* ABOUT THIS TASK *
All lines from the one containing "The height and" through the last line of the listing below are to be copied exactly. Exclude the pictures.

--- START ---

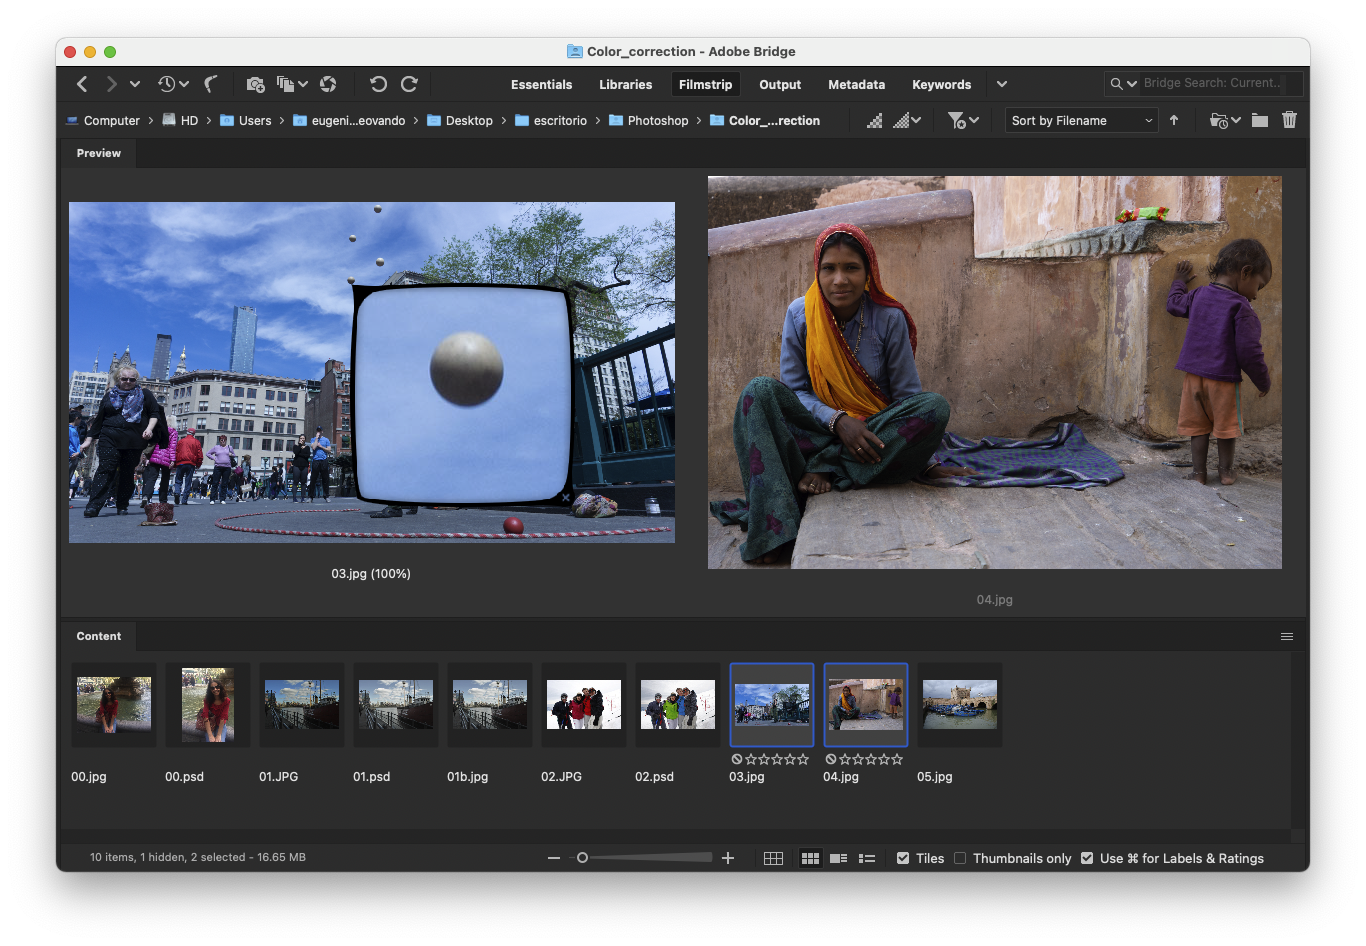Open the selected files in Camera Raw
The width and height of the screenshot is (1366, 946).
pos(328,84)
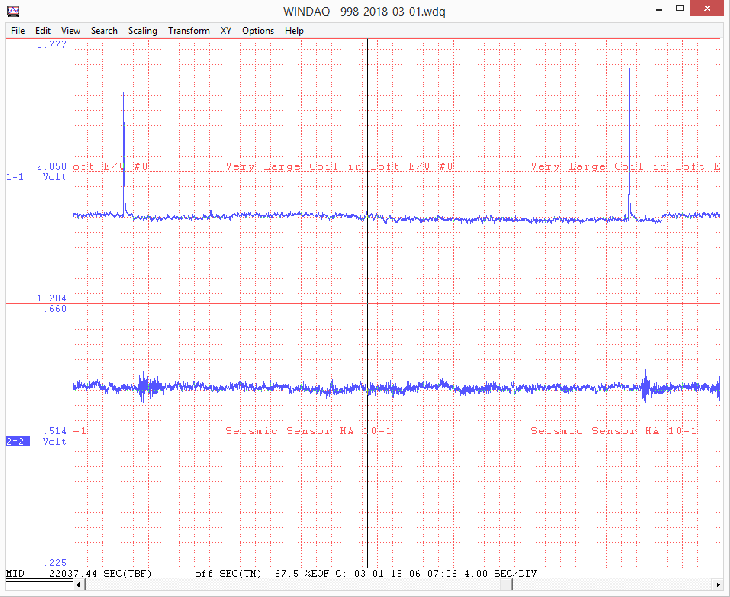Screen dimensions: 730x597
Task: Open the Search menu
Action: 104,31
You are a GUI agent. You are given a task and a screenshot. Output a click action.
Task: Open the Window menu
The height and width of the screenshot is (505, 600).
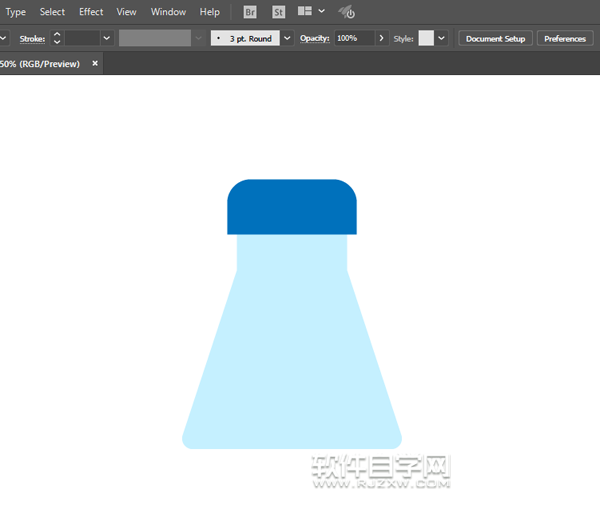[168, 12]
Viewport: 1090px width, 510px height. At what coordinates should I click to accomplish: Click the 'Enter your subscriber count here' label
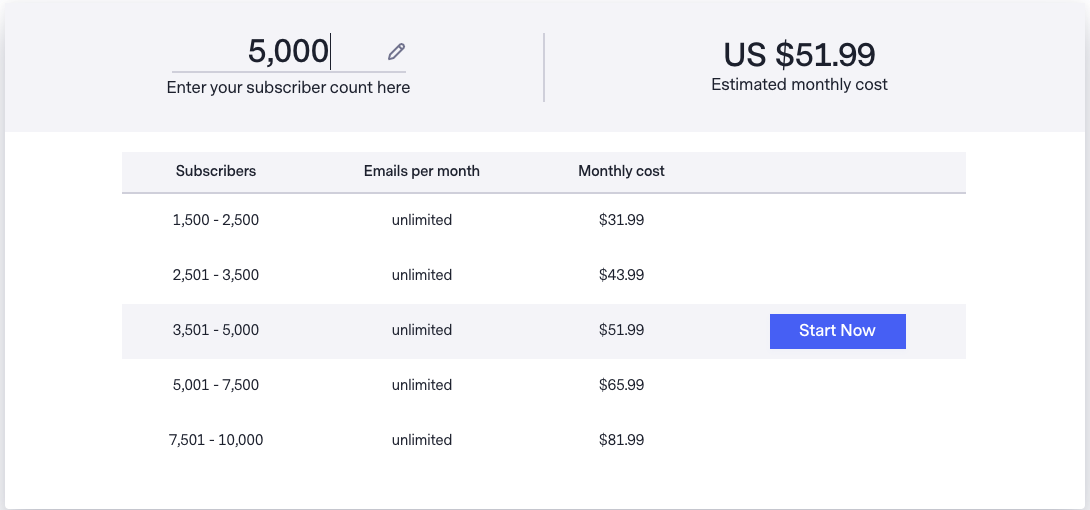pyautogui.click(x=288, y=88)
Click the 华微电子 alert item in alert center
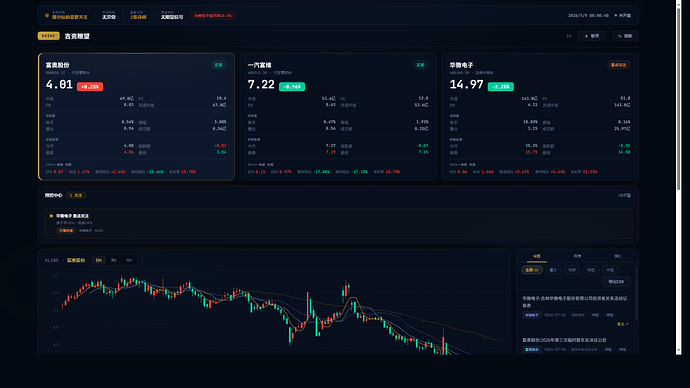690x388 pixels. 338,223
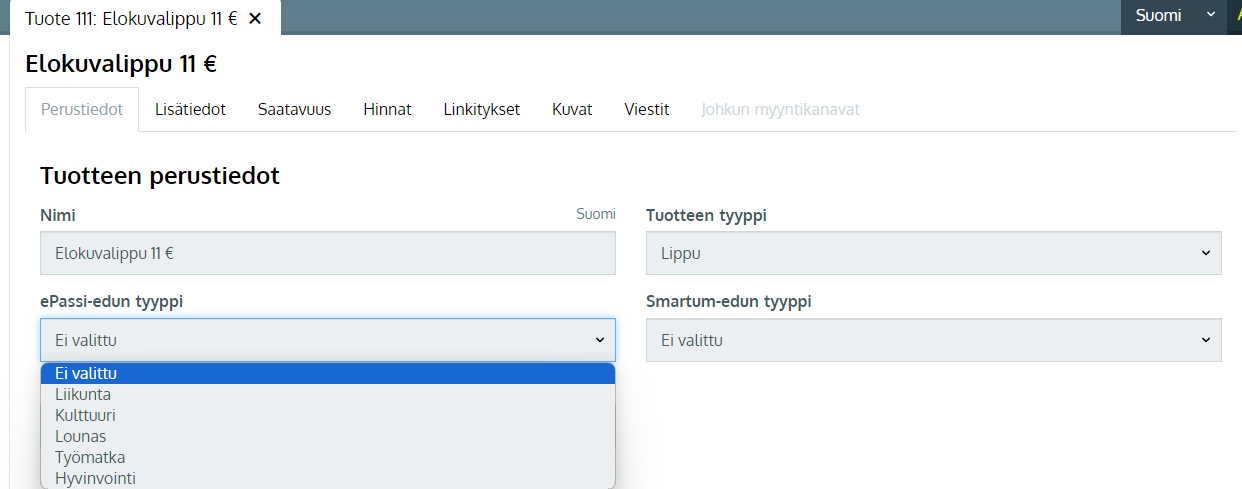
Task: Switch to the Lisätiedot tab
Action: click(190, 110)
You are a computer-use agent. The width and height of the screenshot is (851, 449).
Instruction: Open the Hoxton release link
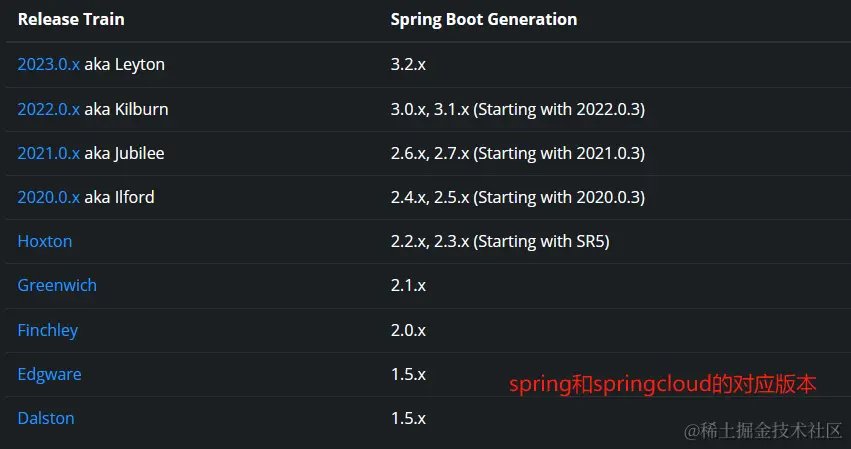45,241
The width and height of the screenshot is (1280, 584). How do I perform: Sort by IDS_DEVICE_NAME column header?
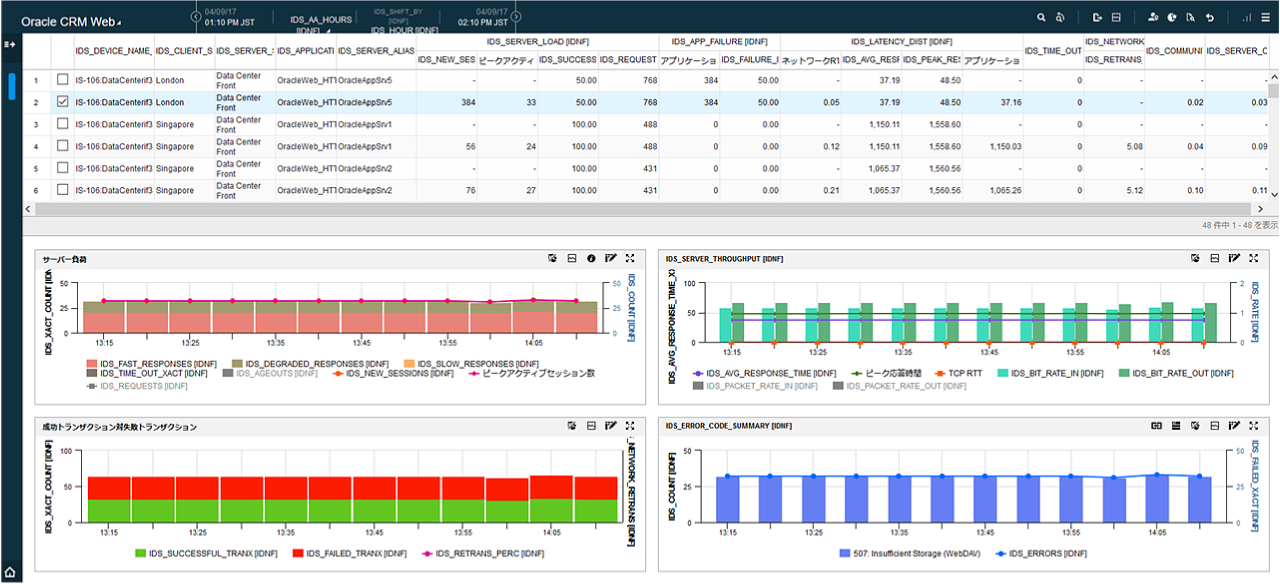pos(113,50)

--- END ---

* TASK ANSWER *
The height and width of the screenshot is (505, 600).
[168, 12]
Viewport: 1090px width, 510px height. At what coordinates should I click to accomplish: Click the 'Enter your subscriber count here' label
pyautogui.click(x=288, y=88)
Click the 华微电子 alert item in alert center
690x388 pixels. 338,223
Task: Switch to the Lisätiedot tab
Action: click(190, 110)
You are a computer-use agent. The width and height of the screenshot is (851, 449).
Instruction: Open the Hoxton release link
45,241
The width and height of the screenshot is (1280, 584). How do I perform: Sort by IDS_DEVICE_NAME column header?
pos(113,50)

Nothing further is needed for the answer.